August 16, 2022
Uncovering nature's patterns at the atomic scale in living color
Color coding makes aerial maps much more easily understood. Through color, we can tell at a glance where there is a road, forest, desert, city, river or lake.
Working with several universities, the U.S. Department of Energy's (DOE) Argonne National Laboratory has devised a method for creating color-coded graphs of large volumes of data from X-ray analysis. This new tool uses computational data sorting to find clusters related to physical properties, such as an atomic distortion in a crystal structure. It should greatly accelerate future research on structural changes on the atomic scale induced by varying temperature.
The research team published their findings in the Proceedings of the National Academy of Sciences in an article titled "Harnessing interpretable and unsupervised machine learning to address big data from modern X-ray diffraction."
"Our method uses machine learning to rapidly analyze immense amounts of data from X-ray diffraction," said Raymond Osborn, senior physicist in Argonne's Materials Science division. "What might have taken us months in the past now takes about a quarter hour, with much more fine-grained results."
For over a century, X-ray diffraction (or XRD) has been one of the most fruitful of all scientific methods for analyzing materials. It has provided key information on the 3D atomic structure of innumerable technologically important materials.
In recent decades, the amount of data being produced in XRD experiments has increased dramatically at large facilities such as the Advanced Photon Source (APS), a DOE Office of Science user facility at Argonne. Sorely lacking, however, are analysis methods that can cope with these immense data sets.
The team calls their new method X-ray Temperature Clustering, or XTEC for short. It accelerates materials discoveries through rapid clustering and color coding of large X-ray data sets to reveal previously hidden structural changes that occur as temperature increases or decreases. A typical large data set would be 10,000 gigabytes, equivalent to roughly 3 million songs of streaming music.
XTEC draws on the power of unsupervised machine learning, using methods developed for this project at Cornell University. This machine learning does not depend on initial training and learning with data already well studied. Instead, it learns by finding patterns and clusters in large data sets without such training. These patterns are then represented by color coding.

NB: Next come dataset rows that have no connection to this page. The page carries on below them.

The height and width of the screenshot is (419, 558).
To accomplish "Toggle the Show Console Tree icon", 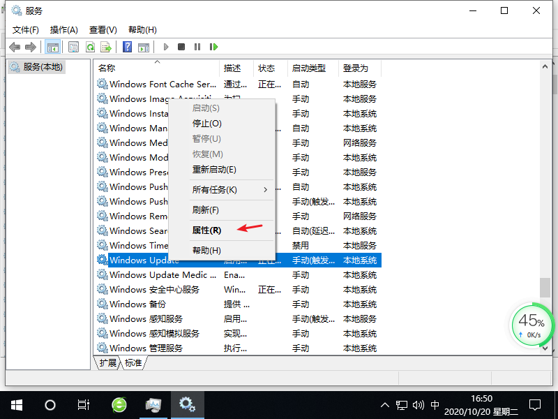I will click(53, 47).
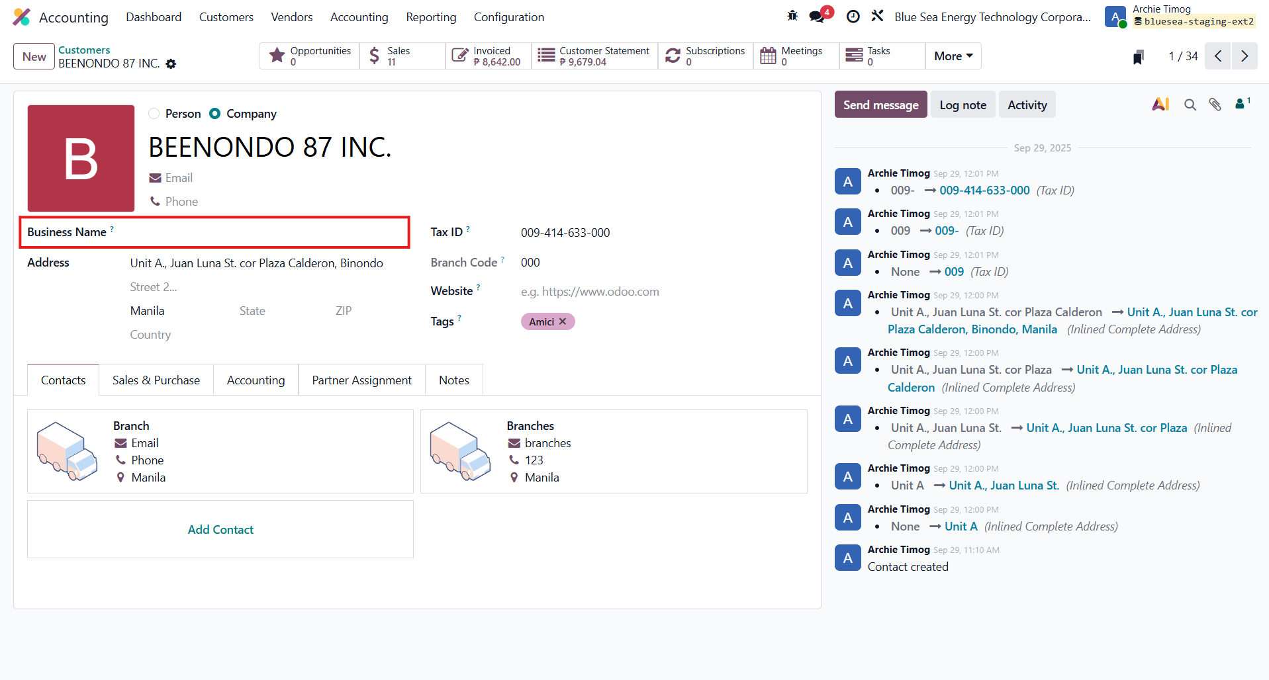Screen dimensions: 1269x680
Task: Click the Business Name input field
Action: (265, 233)
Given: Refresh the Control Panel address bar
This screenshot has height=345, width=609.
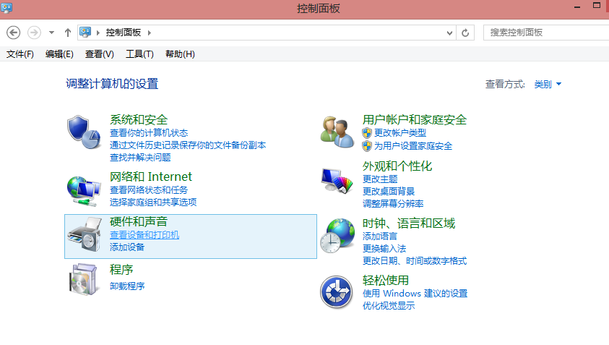Looking at the screenshot, I should [x=465, y=33].
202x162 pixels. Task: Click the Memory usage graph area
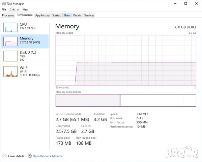[x=126, y=60]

"For example, XTEC might assign red to data cluster one, which is associated with a certain property that changes with temperature in a particular way," Osborn said. "Then, cluster two would be blue, and associated with another property with a different temperature dependence, and so on. The colors tell whether each cluster represents the equivalent of a road, forest or lake in an aerial map."
As a test case, XTEC analyzed data from beamline 6-ID-D at the APS, taken from two crystalline materials that are superconducting at temperatures close to absolute zero. At this ultralow temperature, these materials switch to a superconducting state, offering no resistance to electrical current. More important for this study, other unusual features emerge at higher temperatures related to changes in the material structure.

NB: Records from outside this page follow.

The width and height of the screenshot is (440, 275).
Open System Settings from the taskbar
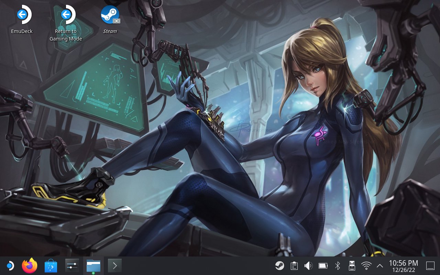(72, 266)
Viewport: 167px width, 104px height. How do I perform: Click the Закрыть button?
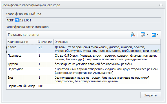pos(151,95)
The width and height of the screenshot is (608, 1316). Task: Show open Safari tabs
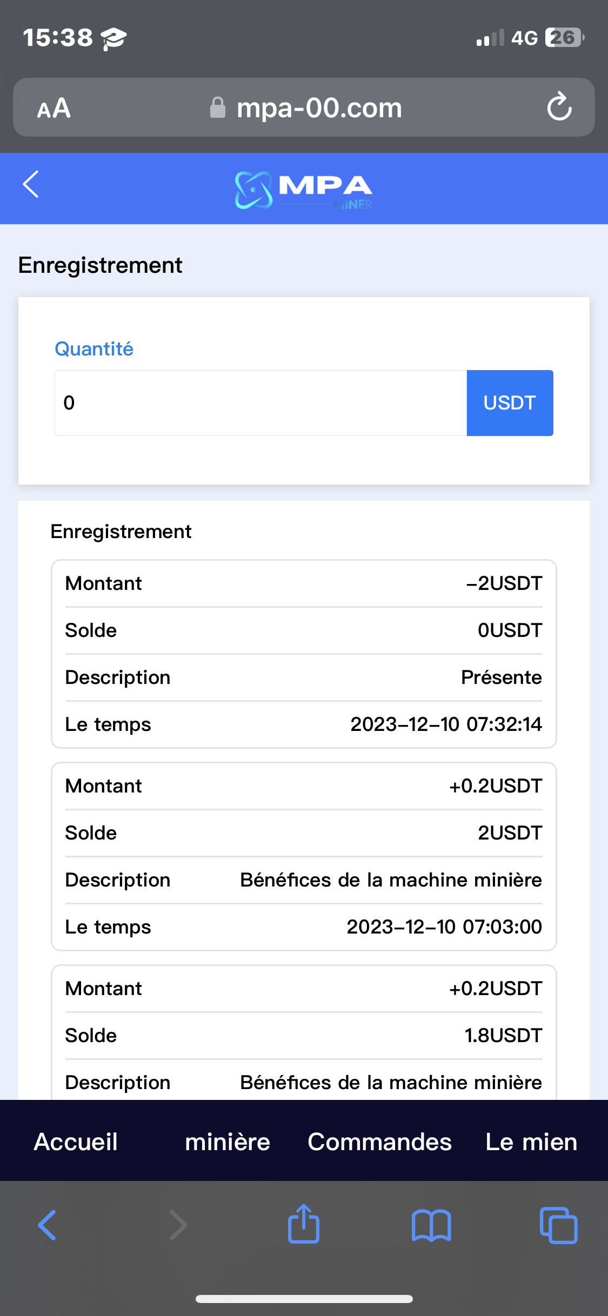[x=558, y=1225]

By applying XTEC, the team extracted an unprecedented amount of information about changes in atomic structure at different temperatures. Those include not only distortions in the orderly arrangement of atoms in the material, but also fluctuations that occur when such changes happen.
"Because of machine learning, we are able to see materials' behavior not visible by conventional XRD," Osborn said. "And our method is applicable to many big data problems in not only superconductors, but also batteries, solar cells, and any temperature-sensitive device."
The APS is undergoing a massive upgrade that will increase the brightness of its X-ray beams by up to 500 times. Along with the upgrade will come a significant increase in data collected at the APS, and machine learning techniques will be essential to analyzing that data in a timely manner.